Call me a Taxi
“Up until the early 1970s, funeral homes in rural areas offered their hearses for use as ambulances to transport patients to hospitals.” (Mental Floss)
Vertical integration is the servicing of the same customer across a product lifecycle. For example: a company that builds houses, facilitates the buying transaction, maintains the house, and later facilitates the selling transaction would be a vertically integrated business. Plenty of times vertical integration is entirely reasonable; perhaps a product requires certain expertise or equipment. On the other hand, vertical integration may introduce perverse incentives; in the house example above, the builder may have interests contrary to the home buyer's.
With that in mind, how about owning a hearse that doubles as an ambulance?! This was the case in rural communities up the 1970s.
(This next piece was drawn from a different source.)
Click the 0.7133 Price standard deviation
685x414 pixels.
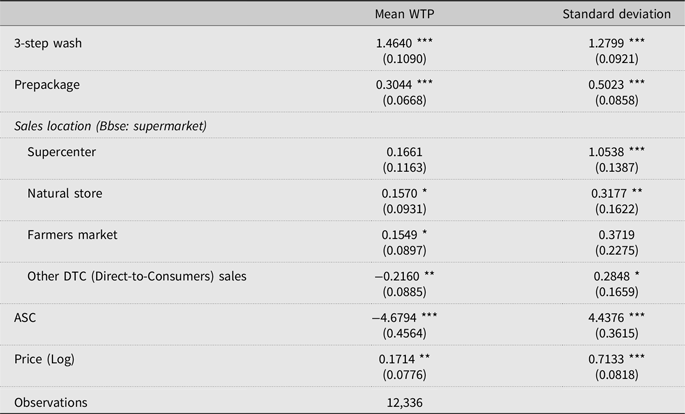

There surely is an argument that this is simply a case of efficiency due to specialized equipment: a hearse is one of a few vehicles that can carry a human lying in the direction of travel; a small town with little use for either an ambulance or hearse would find economy is using one vehicle to do double duty.
But here is where things get dicey: would a hearse driver have an incentive to go slowly to the hospital in hopes that the poor patient might expire, thereby affording him another business opportunity? If the ambulance cum hearse owner also held a funeral home, just think of the possibilities.
I raise the above in hyperbole, as it is unconscionable that one would lack morals to the point of allowing a fellow human to die just to boost revenue. (This could never happen, right?) But the point that vertical integration could have consequences contrary to consumer interests stands. This could be an auto manufacturer that designers its cars so as to only accept higher priced, proprietary OEM components.
A note to my loved ones: if you call an ambulance for me and it looks like a hearse, hail a taxi!